# Tax Revenues (Income!) in Barcelona

Open Data Barcelona provides lots of fun data about our city.

You can access it here: https://opendata-ajuntament.barcelona.cat

We will be examining average tax returns per neighborhood ("barri") in the years 2016 and 2015. Tax revenues are, naturally, a proxy for income, so we're really looking at home (taxable) income varies across the city.

The columns are in Catalan, so here's a quick explanation in English: 

Any = Year
Codi_Districte = District Code
Nom_Districte = District Name
Codi_Barri = Neighborhood Code
Nom_Barri = Neighborhood Name
Seccio_Censal = Cenus Tract Number
Import_Euros = Tax Revenue (average over all individuals in the census tract)

In [None]:
# Let's begin by reading the file "2016_renda.csv"
# into a DataFrame:


In [None]:
#
# 1)
# Get the (5) barris with the highest average tax revenues
# (i.e. average over the census tracts in each barri)


In [None]:
#
# 2)
# Get the difference in mean revenue between the 
# poorest census tract and the richest, within 
# each district.
#
# You should return a DataFrame with 2 columns:
# The district name and the difference in reveneue.


## Planning Your Attack

One pattern to make your code more legible, and to make it easier to break down big problems, is to ensure that your code can be read on two levels: one "declarative" level, where someone can read (or write) *what* will happen and another "imperative level", where someone can read (or write!) *how* the thing is happening.

Data preparation often involves a "pipeline", a uni-directional flow of transformations where the data is moved, one step at a time, towards the final format.

It's important, when you try to create a pipline, which can be a big problem, to make a plan.

One way to make a plan is to start from the final goal, and ask write out the following statement: 

1. "If I had ________ (INPUT), then it would be easy to make [FINAL GOAL], I would just need to ________ (step)."

Where you should think of INPUT as "data ______ in data structure ______".

That will be the final step of your pipeline.

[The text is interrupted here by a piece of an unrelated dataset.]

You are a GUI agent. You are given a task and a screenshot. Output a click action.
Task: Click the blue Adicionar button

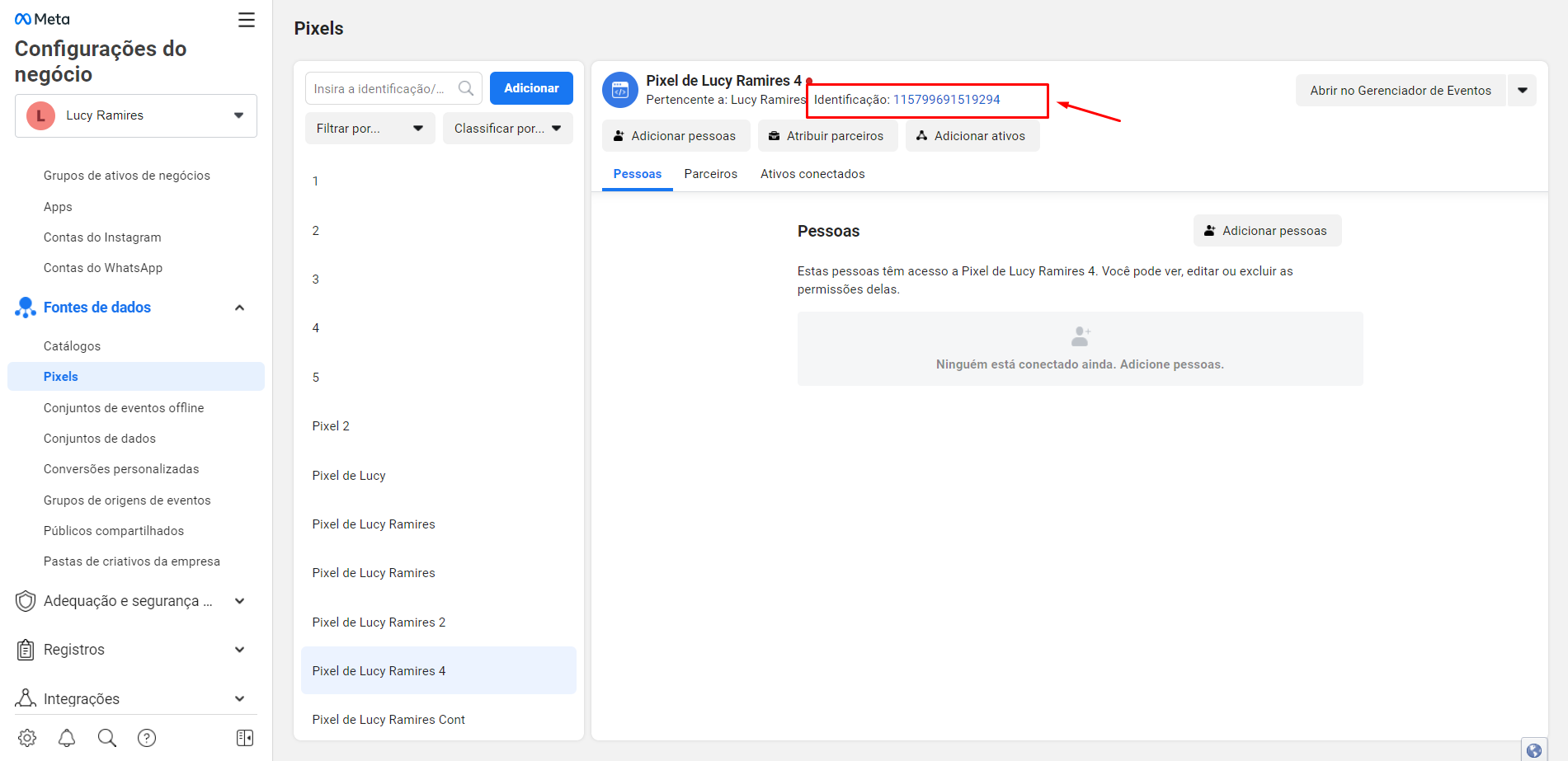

Now repeat the statement, with the FINAL GOAL being replaced with the INPUT of the previous step: 

2. "If I had ________ (INPUT), then it would be easy to make [PREVIOUS INPUT], I would just need to ________ (step)."

Let's see an example of this method of planning by working out an exercise:

In [None]:
#
# Your goal will be the following: 
#
# We want to understand the income variation 
# (or "spatial inequality") within each "barri".
# However, each barri is a different size.
# Larger barris will naturally have a greater
# variation, even if there isn't great variation
# between one block and the next, which is what
# we want to understand with spatial inequality.
# To deal with this, we will apply a naive solution
# of simply using the number of census tracts as
# a proxy for "physical size" of the barri. We 
# will then divide the income gap (difference between
# lowest and highest income tract) within each barri
# by the number of tracts as a way to "control for size".
# This will be our measure of "spatial inequality".
#
# Your job is to return a dataframe sorted by 
# spatial inequality, with any barri with one
# tract (0 inequality) removed.
#
#
# We will try to lay out a plan to solve the problem
# at hand with the process we just went over:

# 1. If I had a <<an extra column on the dataframe of 
#    the income gap divided by the number of tracts>>
#    then it would be easy to <<get the barris with 
#    highest and lowest normalized income gap>>, I 
#    would just need to <<sort the dataframe by that
#    column>>>.
#
# 2. If I had << A. a column for the income gap and 
#    B. a column for the number of tracts in a barri>>
#    then it would be easy to make << an extra column on the
#    dataframe of the income gap divided by the number of tracts>>
#    I would just need to <<divide one column by the other>>. 
#
#3b. If I had <<the raw data>>, then it would be easy to make
#    <<a column with the number of tracts>>, I would just need
#    to <<count the number of tracts per barri>>.
#
#3a. If I had <<the raw data>>, then it would be easy to make
#    <<a column with the income gap>>, I would just need to
#    <<calculate the income difference between tracts in each 
#    barri>>. 
#
# Now we can use this outline to write a declarative pipeline
# function (in the opposite order of the steps we wrote): 

def spatial_inequality_in_barcelona(df):
    df = add_income_diff_for_barris(df)
    df = add_num_tracts_per_barri(df)
    df = add_inequality(df)
    return inequality_by_barri(df)

# In the next exercises, you will write each of those functions,
# and in the end, use this function to compare barris based on
# their spatial inequality.

In [None]:
#
# 3)
# Write the function: "add_income_diff_for_barris"
#
# HINT: Make sure the returned dataframe is the
# same size as the original!
#


In [None]:
#
# 4)
# Create the function: "add_num_tracts_per_barri"


In [None]:
#
# 5)
# Create the function: "add_inequality"


In [None]:
#
# 6)
# Add the function "inequality_by_barri"
# 
# Note that this function should probably 
# make sure that the dataframe has the
# same number of rows as number of barris
# (i.e. one barri per row).
#
# Also note that some barris have an inequality
# of 0, let's go ahead and remove them!


In [None]:
# 
# 7) 
# Try out the function we wrote out in the planning
# phase, spatial_inequality_in_barcelona,
# does it work when given the raw data?
# 
# Now let's go ahead and "refactor"
# "Refactoring" means rewriting the code without
# changing the functionality. What we wrote works,
# and is great and legible. 
# 
# But maybe breaking it down into so many separate 
# steps, while didactic, could be considered overkill
# and maybe isn't the most efficient. You probably
# grouped by "Nom_Barri" at least 3 separate times!
#
# Try to rewrite the function spatial_inequality_in_barcelona
# to be more efficient (to only groupby Nom_Barri once!)
# and a bit shorter.


In [None]:
# Open Data Barcelona provides the tax data for years
# 2015 and 2016 in different csv's. Read in the tax data
# for year 2015 so we can see how incomes have changed
# between the years. 

#
# 8)
# Get the growth of the mean tax reveneue per census
# tract. Create a DataFrame that has the district, barri,
# and census tract as well as the difference in revenue
# between the years for each tract.
#
# Sort by the difference per tract.


In [None]:
#
# 9)
# Get the mean growth per barri. 
# Sort by mean growth.